Der große Austausch

Es ist amüsant, wie gerade jene Leute, die uns ständig sagen, wir sollten doch bitte angesichts der gegenwärtigen Ereignisse nicht immer an die dreißiger Jahre des letzten Jahrhunderts denken, das sei doch so lange her und inzwischen lägen die Dinge ganz anders – wie eben diese Leute für ihre Vergleiche bis in die Bronzezeit zurückkehren, um uns die Apokalypse auszumalen, die Europa wegen der Einwanderung drohe. Da werden die alten Azteken herbeizitiert, die Lehren der Völkerwanderung beschworen, ja ältere Herren schlüpfen sogar in die Frauenrolle der Kassandra, um vor den Invasoren im Bauch des Trojanischen Pferdes zu warnen.

Es ist nicht schwer zu verstehen, warum gerade Männer im Spätherbst ihres Lebens panische Angst davor haben, „ausgetauscht“ zu werden. Der liebe Gott schickt die jungen Menschen nun mal wirklich auf die Erde, um die Alten zu ersetzen. Die rasende Wut angesichts von jungen Fremden ist nur ein politisch verbrämter Versuch, mit solchen Ängsten fertig zu werden. Aber Engstirnigkeit ist keine Frage des Alters. So wie es jede Menge alte Menschen gibt, die sich ihre Offenheit bewahrt haben, gibt es auch Gesellen, deren Hirn und Herz schon in der Jugend versteinern.
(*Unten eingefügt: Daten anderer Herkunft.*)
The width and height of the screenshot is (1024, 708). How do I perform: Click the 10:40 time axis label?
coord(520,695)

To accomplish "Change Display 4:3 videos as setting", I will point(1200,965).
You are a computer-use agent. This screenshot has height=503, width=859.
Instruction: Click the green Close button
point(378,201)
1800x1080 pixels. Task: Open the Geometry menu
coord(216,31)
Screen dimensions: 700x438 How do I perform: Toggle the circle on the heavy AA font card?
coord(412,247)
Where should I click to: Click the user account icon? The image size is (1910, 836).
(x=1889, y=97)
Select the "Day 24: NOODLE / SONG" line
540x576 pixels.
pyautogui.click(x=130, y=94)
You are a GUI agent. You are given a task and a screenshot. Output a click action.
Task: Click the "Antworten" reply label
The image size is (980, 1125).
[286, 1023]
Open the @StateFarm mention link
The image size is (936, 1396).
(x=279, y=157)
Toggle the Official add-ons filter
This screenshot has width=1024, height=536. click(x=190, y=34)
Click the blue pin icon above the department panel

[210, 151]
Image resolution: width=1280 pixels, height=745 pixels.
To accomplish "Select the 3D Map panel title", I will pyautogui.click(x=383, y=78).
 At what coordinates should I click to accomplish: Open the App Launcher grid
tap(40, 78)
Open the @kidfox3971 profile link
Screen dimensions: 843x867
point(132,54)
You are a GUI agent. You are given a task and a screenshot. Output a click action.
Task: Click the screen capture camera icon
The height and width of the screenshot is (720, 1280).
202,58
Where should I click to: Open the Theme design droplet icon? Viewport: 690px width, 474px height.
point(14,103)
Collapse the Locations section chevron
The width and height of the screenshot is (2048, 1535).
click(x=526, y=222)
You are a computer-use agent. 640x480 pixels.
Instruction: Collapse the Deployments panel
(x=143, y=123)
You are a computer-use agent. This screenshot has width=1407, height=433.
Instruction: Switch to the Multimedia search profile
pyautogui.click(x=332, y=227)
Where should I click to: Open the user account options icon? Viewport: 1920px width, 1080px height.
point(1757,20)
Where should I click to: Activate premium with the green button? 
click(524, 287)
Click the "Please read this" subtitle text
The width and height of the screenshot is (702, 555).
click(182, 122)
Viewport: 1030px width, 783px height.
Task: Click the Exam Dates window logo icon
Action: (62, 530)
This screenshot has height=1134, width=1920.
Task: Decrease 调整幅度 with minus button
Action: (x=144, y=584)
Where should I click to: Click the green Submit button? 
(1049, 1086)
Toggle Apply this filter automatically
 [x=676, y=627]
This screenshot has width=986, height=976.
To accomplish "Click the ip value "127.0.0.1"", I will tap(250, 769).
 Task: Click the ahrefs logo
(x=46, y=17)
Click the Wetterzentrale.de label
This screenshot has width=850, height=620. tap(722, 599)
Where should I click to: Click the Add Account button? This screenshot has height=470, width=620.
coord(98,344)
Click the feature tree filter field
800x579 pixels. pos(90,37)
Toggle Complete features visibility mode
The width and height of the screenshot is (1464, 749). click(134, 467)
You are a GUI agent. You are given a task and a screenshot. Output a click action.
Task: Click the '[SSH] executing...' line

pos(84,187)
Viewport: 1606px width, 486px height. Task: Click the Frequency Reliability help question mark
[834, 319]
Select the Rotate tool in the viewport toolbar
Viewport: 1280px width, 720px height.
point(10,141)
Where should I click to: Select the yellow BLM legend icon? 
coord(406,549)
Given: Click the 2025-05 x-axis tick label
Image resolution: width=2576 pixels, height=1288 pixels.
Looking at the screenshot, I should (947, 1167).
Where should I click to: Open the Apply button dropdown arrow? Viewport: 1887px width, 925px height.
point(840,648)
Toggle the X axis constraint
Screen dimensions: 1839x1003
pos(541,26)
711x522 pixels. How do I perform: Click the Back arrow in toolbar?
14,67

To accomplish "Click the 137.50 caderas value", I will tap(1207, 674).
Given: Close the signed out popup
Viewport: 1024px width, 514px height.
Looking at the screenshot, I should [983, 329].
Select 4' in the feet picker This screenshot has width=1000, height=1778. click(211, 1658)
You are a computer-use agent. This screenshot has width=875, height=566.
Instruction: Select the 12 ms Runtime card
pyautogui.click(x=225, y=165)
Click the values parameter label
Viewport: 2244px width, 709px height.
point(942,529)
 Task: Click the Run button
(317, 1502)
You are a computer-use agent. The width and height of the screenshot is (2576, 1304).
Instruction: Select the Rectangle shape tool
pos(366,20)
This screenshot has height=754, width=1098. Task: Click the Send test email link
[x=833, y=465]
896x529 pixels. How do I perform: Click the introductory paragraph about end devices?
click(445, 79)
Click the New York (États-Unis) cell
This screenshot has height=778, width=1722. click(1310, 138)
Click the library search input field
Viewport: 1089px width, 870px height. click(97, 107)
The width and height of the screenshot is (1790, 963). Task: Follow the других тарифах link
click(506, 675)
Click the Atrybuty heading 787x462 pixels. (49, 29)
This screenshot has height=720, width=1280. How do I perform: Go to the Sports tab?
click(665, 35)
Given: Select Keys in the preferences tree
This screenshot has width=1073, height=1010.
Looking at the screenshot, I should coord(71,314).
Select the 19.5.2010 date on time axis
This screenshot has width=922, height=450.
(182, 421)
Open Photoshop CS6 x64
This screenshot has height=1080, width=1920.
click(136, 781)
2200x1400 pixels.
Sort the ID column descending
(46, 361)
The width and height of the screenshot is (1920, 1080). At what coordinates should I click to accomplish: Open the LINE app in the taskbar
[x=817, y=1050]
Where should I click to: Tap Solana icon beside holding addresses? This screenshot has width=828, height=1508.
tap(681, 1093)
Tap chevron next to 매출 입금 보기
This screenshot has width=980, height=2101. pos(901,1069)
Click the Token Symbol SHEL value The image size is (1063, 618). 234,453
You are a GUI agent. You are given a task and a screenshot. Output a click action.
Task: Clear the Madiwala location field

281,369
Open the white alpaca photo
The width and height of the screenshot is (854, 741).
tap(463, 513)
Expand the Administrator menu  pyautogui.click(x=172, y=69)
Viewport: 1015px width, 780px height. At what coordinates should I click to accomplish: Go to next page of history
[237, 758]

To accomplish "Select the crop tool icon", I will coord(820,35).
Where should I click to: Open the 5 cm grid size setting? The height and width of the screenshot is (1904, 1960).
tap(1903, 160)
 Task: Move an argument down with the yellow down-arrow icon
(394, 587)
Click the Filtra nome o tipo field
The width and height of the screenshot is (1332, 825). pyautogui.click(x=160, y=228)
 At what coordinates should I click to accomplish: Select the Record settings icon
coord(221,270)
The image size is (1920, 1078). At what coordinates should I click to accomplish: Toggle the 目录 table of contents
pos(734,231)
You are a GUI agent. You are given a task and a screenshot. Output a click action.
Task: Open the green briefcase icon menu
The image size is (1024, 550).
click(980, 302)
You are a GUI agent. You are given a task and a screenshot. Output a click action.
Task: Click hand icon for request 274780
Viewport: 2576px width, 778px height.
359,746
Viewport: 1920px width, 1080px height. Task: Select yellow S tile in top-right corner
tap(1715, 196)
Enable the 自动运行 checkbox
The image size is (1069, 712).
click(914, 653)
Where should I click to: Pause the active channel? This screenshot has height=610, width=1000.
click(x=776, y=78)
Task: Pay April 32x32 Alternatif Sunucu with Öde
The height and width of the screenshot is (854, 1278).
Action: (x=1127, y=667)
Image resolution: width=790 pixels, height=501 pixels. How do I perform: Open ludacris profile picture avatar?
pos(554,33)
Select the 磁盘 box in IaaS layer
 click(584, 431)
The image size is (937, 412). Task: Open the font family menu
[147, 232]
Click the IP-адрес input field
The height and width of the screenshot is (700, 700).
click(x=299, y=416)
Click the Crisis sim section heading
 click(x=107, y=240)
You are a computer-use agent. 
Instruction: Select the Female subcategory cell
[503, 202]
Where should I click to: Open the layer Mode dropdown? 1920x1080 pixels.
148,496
Da wären zum Beispiel die sogenannten „Identitären“, die an diesem Wochenende nach Dresden pilgern, zumeist Burschenschaftler, die gerne „unsere Frauen“ verteidigen wollen, obwohl sie seit Jahren keine Frau aus der Nähe gesehen haben. Diese Trauergestalten, die Europa als „Lebensraum des weißen Menschen“ verteidigen wollen, unterscheiden sich von ihrem Vorbild allein durch die Feigheit, ihre Gesinnung nicht offen zu bekennen. Der Führer sprach immerhin gleich vom Kampf gegen die „Vernegerung“ Europas.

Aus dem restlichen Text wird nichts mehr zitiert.